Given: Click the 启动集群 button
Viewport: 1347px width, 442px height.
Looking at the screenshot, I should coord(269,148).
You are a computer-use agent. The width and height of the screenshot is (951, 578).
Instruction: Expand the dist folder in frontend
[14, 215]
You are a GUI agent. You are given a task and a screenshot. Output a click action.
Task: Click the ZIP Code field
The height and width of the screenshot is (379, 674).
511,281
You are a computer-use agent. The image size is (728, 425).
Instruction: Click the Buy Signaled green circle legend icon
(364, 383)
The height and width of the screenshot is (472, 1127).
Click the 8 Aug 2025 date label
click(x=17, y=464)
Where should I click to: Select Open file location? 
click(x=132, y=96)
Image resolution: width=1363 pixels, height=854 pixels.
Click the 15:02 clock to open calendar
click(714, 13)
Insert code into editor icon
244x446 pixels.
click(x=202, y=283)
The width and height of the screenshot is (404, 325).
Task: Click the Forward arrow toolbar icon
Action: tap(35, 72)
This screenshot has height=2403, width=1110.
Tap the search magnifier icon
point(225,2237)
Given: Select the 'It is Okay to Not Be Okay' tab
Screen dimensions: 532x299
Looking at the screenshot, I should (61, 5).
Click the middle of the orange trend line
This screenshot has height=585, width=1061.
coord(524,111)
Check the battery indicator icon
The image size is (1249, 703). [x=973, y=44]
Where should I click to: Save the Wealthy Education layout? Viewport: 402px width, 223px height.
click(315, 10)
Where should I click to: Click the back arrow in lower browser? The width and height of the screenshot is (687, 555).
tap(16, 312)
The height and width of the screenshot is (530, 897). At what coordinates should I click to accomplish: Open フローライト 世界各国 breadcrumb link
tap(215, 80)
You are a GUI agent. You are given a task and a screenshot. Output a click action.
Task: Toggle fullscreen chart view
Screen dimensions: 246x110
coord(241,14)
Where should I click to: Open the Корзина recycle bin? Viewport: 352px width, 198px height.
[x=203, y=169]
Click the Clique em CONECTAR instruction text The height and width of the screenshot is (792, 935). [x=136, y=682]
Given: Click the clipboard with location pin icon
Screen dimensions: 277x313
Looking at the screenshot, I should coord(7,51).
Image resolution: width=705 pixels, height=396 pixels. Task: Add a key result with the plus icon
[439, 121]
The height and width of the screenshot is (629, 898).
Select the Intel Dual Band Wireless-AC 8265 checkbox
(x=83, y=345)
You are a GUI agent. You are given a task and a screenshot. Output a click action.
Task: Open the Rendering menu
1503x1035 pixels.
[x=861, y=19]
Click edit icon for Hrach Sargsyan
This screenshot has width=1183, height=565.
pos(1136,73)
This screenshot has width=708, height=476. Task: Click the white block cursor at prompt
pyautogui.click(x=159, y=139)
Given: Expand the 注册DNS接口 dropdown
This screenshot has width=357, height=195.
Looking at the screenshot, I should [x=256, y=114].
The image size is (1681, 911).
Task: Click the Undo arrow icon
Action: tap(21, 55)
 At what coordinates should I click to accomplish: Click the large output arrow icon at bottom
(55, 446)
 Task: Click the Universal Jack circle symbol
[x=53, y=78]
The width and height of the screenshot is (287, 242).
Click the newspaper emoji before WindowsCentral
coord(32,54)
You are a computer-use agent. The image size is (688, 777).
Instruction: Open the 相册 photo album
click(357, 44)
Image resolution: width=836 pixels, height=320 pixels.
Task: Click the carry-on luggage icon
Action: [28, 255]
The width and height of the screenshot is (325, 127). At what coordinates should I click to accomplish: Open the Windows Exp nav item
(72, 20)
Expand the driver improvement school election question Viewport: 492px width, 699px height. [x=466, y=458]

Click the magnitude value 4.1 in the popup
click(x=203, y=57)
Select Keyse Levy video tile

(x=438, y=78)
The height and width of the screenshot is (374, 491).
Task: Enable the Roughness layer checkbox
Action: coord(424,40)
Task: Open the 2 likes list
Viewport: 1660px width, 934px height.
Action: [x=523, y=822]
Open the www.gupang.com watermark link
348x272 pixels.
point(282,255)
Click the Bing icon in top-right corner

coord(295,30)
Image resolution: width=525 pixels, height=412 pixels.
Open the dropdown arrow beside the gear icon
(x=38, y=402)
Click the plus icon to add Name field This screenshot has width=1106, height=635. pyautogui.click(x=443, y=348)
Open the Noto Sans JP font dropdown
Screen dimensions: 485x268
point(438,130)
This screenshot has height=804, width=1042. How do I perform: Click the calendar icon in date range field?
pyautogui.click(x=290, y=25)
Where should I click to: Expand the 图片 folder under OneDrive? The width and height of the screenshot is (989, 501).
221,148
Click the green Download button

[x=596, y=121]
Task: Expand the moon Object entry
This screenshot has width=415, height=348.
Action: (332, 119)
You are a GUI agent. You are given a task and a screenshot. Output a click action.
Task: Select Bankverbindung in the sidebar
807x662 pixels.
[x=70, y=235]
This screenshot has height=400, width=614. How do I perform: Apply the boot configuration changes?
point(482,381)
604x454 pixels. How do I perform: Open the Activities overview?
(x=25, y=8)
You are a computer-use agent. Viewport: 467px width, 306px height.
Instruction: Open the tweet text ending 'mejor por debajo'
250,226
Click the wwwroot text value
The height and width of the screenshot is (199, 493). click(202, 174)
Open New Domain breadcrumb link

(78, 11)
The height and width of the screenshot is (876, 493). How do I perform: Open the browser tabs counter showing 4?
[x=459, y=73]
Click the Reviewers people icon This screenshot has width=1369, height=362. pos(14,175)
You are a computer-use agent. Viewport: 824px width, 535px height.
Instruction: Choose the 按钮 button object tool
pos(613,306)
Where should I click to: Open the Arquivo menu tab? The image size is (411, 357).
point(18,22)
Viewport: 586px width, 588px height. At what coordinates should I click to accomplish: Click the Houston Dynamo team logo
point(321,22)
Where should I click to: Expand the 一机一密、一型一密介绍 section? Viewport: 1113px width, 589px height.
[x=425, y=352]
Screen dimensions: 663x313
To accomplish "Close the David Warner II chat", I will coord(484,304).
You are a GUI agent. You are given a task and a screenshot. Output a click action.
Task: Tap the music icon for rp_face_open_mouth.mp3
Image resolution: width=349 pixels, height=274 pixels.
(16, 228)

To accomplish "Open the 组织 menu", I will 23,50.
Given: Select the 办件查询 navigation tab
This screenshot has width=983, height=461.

• [What is being asked] Copy the material above verbatim.

• [Task solution]
Given: Click the 启动集群 button
Viewport: 1347px width, 442px height.
Looking at the screenshot, I should coord(269,148).
You are a computer-use agent. The width and height of the screenshot is (951, 578).
Instruction: Expand the dist folder in frontend
[14, 215]
You are a GUI agent. You are given a task and a screenshot. Output a click action.
Task: Click the ZIP Code field
The height and width of the screenshot is (379, 674).
511,281
You are a computer-use agent. The image size is (728, 425).
Instruction: Click the Buy Signaled green circle legend icon
(364, 383)
The height and width of the screenshot is (472, 1127).
Click the 8 Aug 2025 date label
click(x=17, y=464)
Where should I click to: Select Open file location? 
click(x=132, y=96)
Image resolution: width=1363 pixels, height=854 pixels.
Click the 15:02 clock to open calendar
click(714, 13)
Insert code into editor icon
244x446 pixels.
click(x=202, y=283)
The width and height of the screenshot is (404, 325).
Task: Click the Forward arrow toolbar icon
Action: tap(35, 72)
This screenshot has height=2403, width=1110.
Tap the search magnifier icon
point(225,2237)
Given: Select the 'It is Okay to Not Be Okay' tab
Screen dimensions: 532x299
Looking at the screenshot, I should (61, 5).
Click the middle of the orange trend line
This screenshot has height=585, width=1061.
coord(524,111)
Check the battery indicator icon
The image size is (1249, 703). [x=973, y=44]
Where should I click to: Save the Wealthy Education layout? Viewport: 402px width, 223px height.
click(315, 10)
Where should I click to: Click the back arrow in lower browser? The width and height of the screenshot is (687, 555).
tap(16, 312)
The height and width of the screenshot is (530, 897). At what coordinates should I click to accomplish: Open フローライト 世界各国 breadcrumb link
tap(215, 80)
You are a GUI agent. You are given a task and a screenshot. Output a click action.
Task: Toggle fullscreen chart view
Screen dimensions: 246x110
coord(241,14)
Where should I click to: Open the Корзина recycle bin? Viewport: 352px width, 198px height.
[x=203, y=169]
Click the Clique em CONECTAR instruction text The height and width of the screenshot is (792, 935). [x=136, y=682]
Given: Click the clipboard with location pin icon
Screen dimensions: 277x313
Looking at the screenshot, I should coord(7,51).
Image resolution: width=705 pixels, height=396 pixels. Task: Add a key result with the plus icon
[439, 121]
The height and width of the screenshot is (629, 898).
Select the Intel Dual Band Wireless-AC 8265 checkbox
(x=83, y=345)
You are a GUI agent. You are given a task and a screenshot. Output a click action.
Task: Open the Rendering menu
1503x1035 pixels.
[x=861, y=19]
Click edit icon for Hrach Sargsyan
This screenshot has width=1183, height=565.
pos(1136,73)
This screenshot has width=708, height=476. Task: Click the white block cursor at prompt
pyautogui.click(x=159, y=139)
Given: Expand the 注册DNS接口 dropdown
This screenshot has width=357, height=195.
Looking at the screenshot, I should [x=256, y=114].
The image size is (1681, 911).
Task: Click the Undo arrow icon
Action: tap(21, 55)
 At what coordinates should I click to accomplish: Click the large output arrow icon at bottom
(55, 446)
 Task: Click the Universal Jack circle symbol
[x=53, y=78]
The width and height of the screenshot is (287, 242).
Click the newspaper emoji before WindowsCentral
coord(32,54)
You are a computer-use agent. The image size is (688, 777).
Instruction: Open the 相册 photo album
click(357, 44)
Image resolution: width=836 pixels, height=320 pixels.
Task: Click the carry-on luggage icon
Action: [28, 255]
The width and height of the screenshot is (325, 127). At what coordinates should I click to accomplish: Open the Windows Exp nav item
(72, 20)
Expand the driver improvement school election question Viewport: 492px width, 699px height. [x=466, y=458]

Click the magnitude value 4.1 in the popup
click(x=203, y=57)
Select Keyse Levy video tile

(x=438, y=78)
The height and width of the screenshot is (374, 491).
Task: Enable the Roughness layer checkbox
Action: coord(424,40)
Task: Open the 2 likes list
Viewport: 1660px width, 934px height.
Action: [x=523, y=822]
Open the www.gupang.com watermark link
348x272 pixels.
point(282,255)
Click the Bing icon in top-right corner

coord(295,30)
Image resolution: width=525 pixels, height=412 pixels.
Open the dropdown arrow beside the gear icon
(x=38, y=402)
Click the plus icon to add Name field This screenshot has width=1106, height=635. pyautogui.click(x=443, y=348)
Open the Noto Sans JP font dropdown
Screen dimensions: 485x268
point(438,130)
This screenshot has height=804, width=1042. How do I perform: Click the calendar icon in date range field?
pyautogui.click(x=290, y=25)
Where should I click to: Expand the 图片 folder under OneDrive? The width and height of the screenshot is (989, 501).
221,148
Click the green Download button

[x=596, y=121]
Task: Expand the moon Object entry
This screenshot has width=415, height=348.
Action: (332, 119)
You are a GUI agent. You are given a task and a screenshot. Output a click action.
Task: Select Bankverbindung in the sidebar
807x662 pixels.
[x=70, y=235]
This screenshot has height=400, width=614. How do I perform: Apply the boot configuration changes?
point(482,381)
604x454 pixels. How do I perform: Open the Activities overview?
(x=25, y=8)
You are a computer-use agent. Viewport: 467px width, 306px height.
Instruction: Open the tweet text ending 'mejor por debajo'
250,226
Click the wwwroot text value
The height and width of the screenshot is (199, 493). click(202, 174)
Open New Domain breadcrumb link

(78, 11)
The height and width of the screenshot is (876, 493). How do I perform: Open the browser tabs counter showing 4?
[x=459, y=73]
Click the Reviewers people icon This screenshot has width=1369, height=362. pos(14,175)
You are a computer-use agent. Viewport: 824px width, 535px height.
Instruction: Choose the 按钮 button object tool
pos(613,306)
Where should I click to: Open the Arquivo menu tab? The image size is (411, 357).
point(18,22)
Viewport: 586px width, 588px height. At what coordinates should I click to accomplish: Click the Houston Dynamo team logo
point(321,22)
Where should I click to: Expand the 一机一密、一型一密介绍 section? Viewport: 1113px width, 589px height.
[x=425, y=352]
Screen dimensions: 663x313
To accomplish "Close the David Warner II chat", I will coord(484,304).
You are a GUI agent. You are given a task and a screenshot. Output a click action.
Task: Tap the music icon for rp_face_open_mouth.mp3
Image resolution: width=349 pixels, height=274 pixels.
(16, 228)

To accomplish "Open the 组织 menu", I will 23,50.
Given: Select the 办件查询 navigation tab
This screenshot has width=983, height=461.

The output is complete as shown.